A PROFESSOR who resigned amid transphobia allegations has broken her silence - claiming she has been bullied by colleagues.

It comes after Kathleen Stock stepped down from her role as a philosophy lecturer at the University of Sussex last week.

The professor has been repeatedly accused of transphobia over the past month for her views on gender identity, with a group of students actively campaigning for her to be fired.

Earlier this month, the University of Sussex said the institution would not tolerate threats to “academic freedoms”.

But last week, Prof Stock said she will be leaving her job after “an absolutely horrible time” – 18 years after joining the university staff.

In her first interviews since resigning, Prof Stock suggested some academics may have fuelled student protests against her.

She told BBC Radio Four’s Woman’s Hour: “I don’t know that the student activity would be there if the colleague activity already hadn’t been there.

“There’s a small group of people who are absolutely opposed to the sorts of things I say and instead of getting involved in arguing with me using reason, evidence, the traditional university methods, they tell their students in lectures that I pose a harm to trans students.

“Or they go on to Twitter and say that I’m a bigot. So thus, creating an atmosphere in which the students then become much more extreme and much more kind of empowered to do what they did.

“I’m not saying that they intentionally set out to cause this end point, but I do think that academics are treated by students as role models quite often.”

She told Woman’s Hour this week that there is a “small number” of academics at the University of Sussex who are “quite extreme”.

Prof Stock claimed they “radically misrepresent” her views in departmental meetings.

She said: “The recent student activity against me has been pretty intense obviously and that’s what everyone’s seen, but it’s really the end point in three-and-a-half years of low-level bullying and harassment and reputation trashing from colleagues and I’ve just had enough of it.”

Prof Stock also did a 50-minute interview with online magazine Unherd.

During this interview, she said a barrage of “intimidating” behaviour led to her fleeing campus.

“They were setting off flares. And they later took a picture of a man in a balaclava, all in black, looking just like Antifa,” she said.

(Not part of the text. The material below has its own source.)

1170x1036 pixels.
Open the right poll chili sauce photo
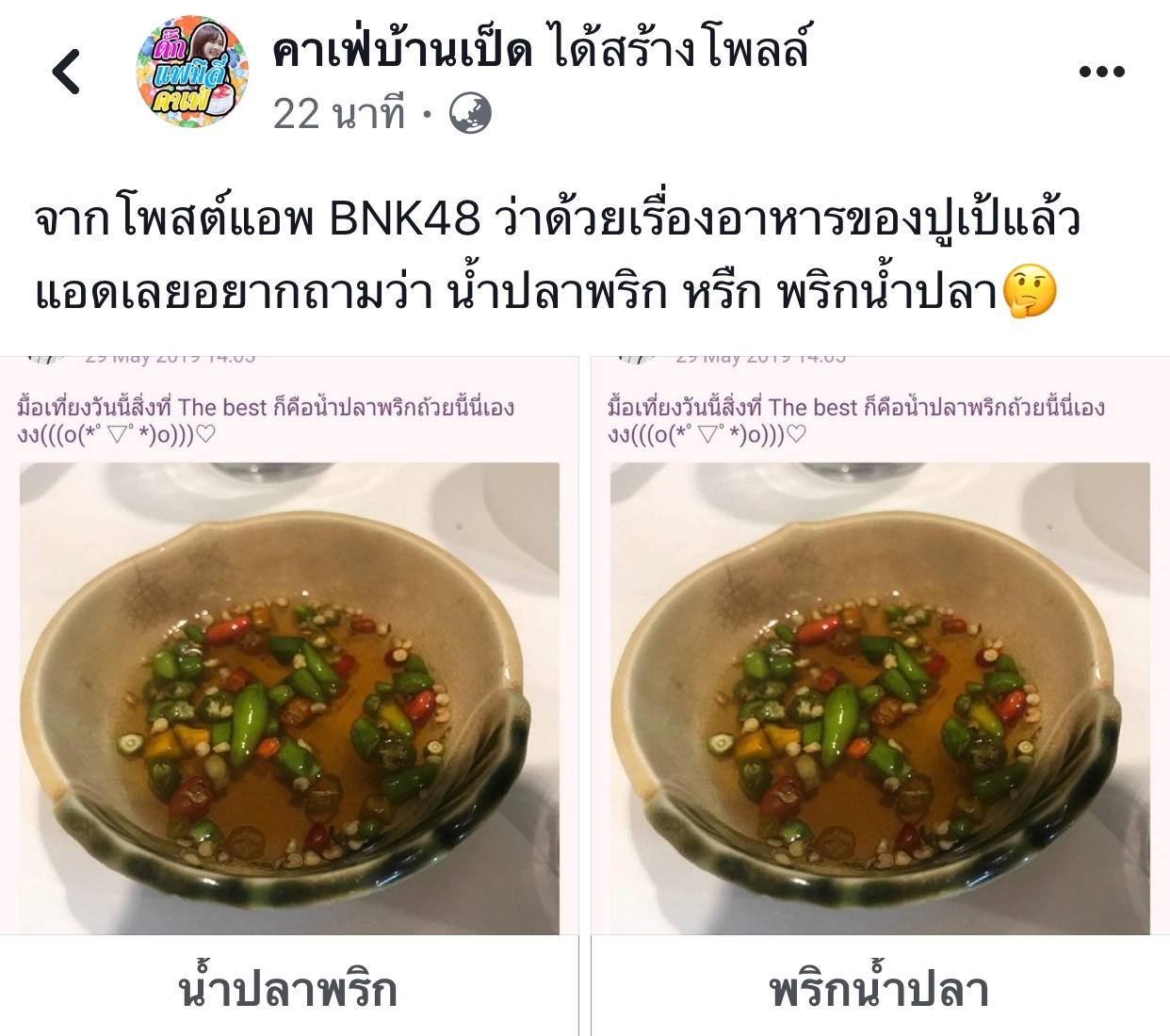click(880, 698)
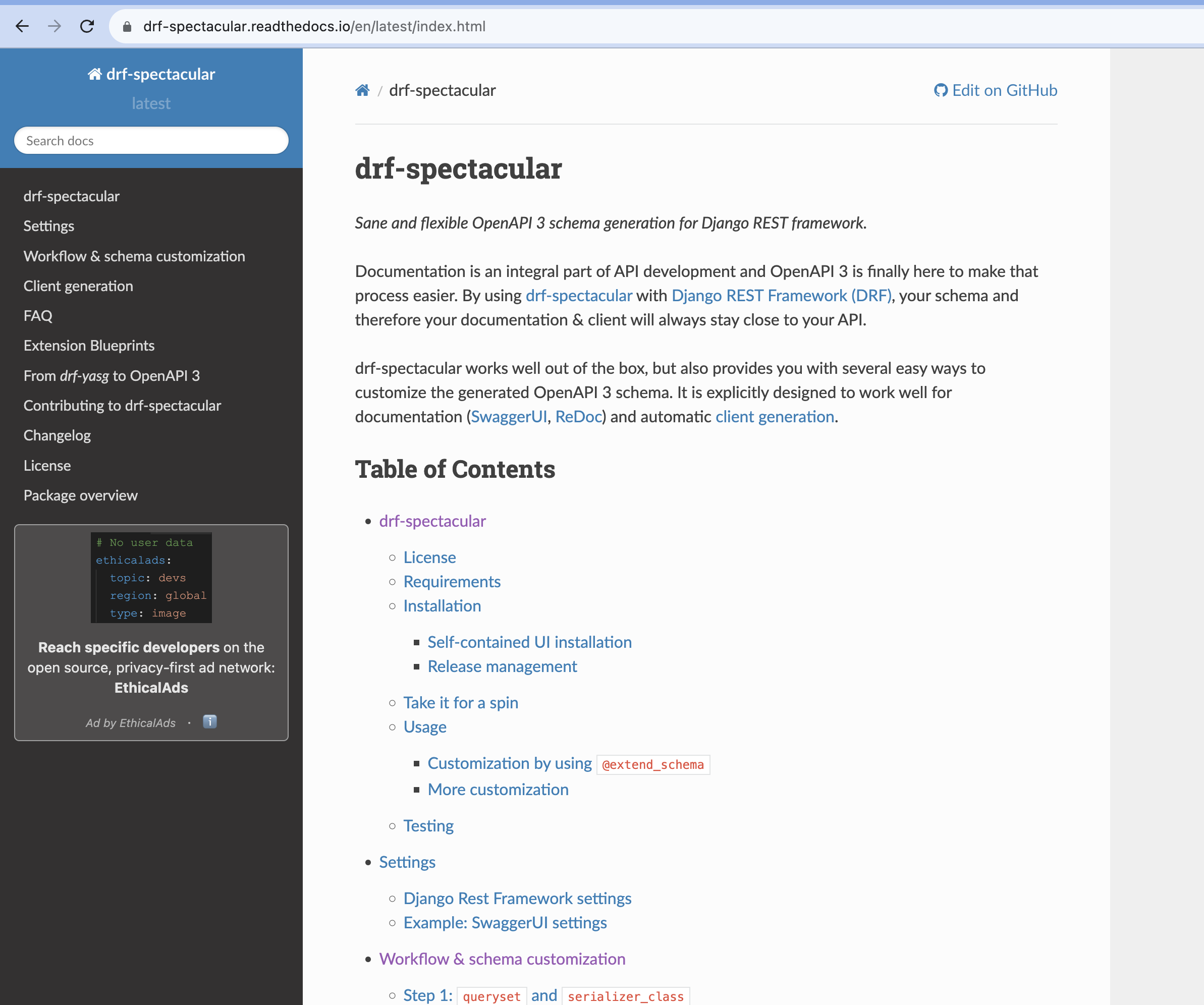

“I ran back to the station, got the train home, tried to teach a class on Zoom, burst into tears and my dear students said I must be having a tough day and they let me off.

“It was the beginning of the end of the campaign to intimidate me out of my job.”

The interview was conducted by Julie Bindel, who has also been criticised by trans rights activists.

During the interview, Prof Stock said her resignation acts as a symbol for similar issues around the world.

“It’s not just what’s happened in the high-profile cases like you and me. It’s what’s happening in every institution, not just universities, to women who feel like they’re choking,” she said.

“They cannot get their words out — or if they do, then they’re put through complaints systems, they’re socially ostracised, they are told by their bosses, ‘we’re watching your Twitter feed'.

"There’s just this feeling of surveillance that is unacceptable.”

In January, hundreds of academics criticised the decision to make Prof Stock an OBE for services to higher education.

In an open letter, the philosophers condemned academics who use their status to “further gender oppression” and said they denounced “transphobia in all its forms”.

Prof Stock has previously said she is “at odds” with some academics as she believes gender identity is not more important than facts about biological sex “particularly when it comes to law and policy”.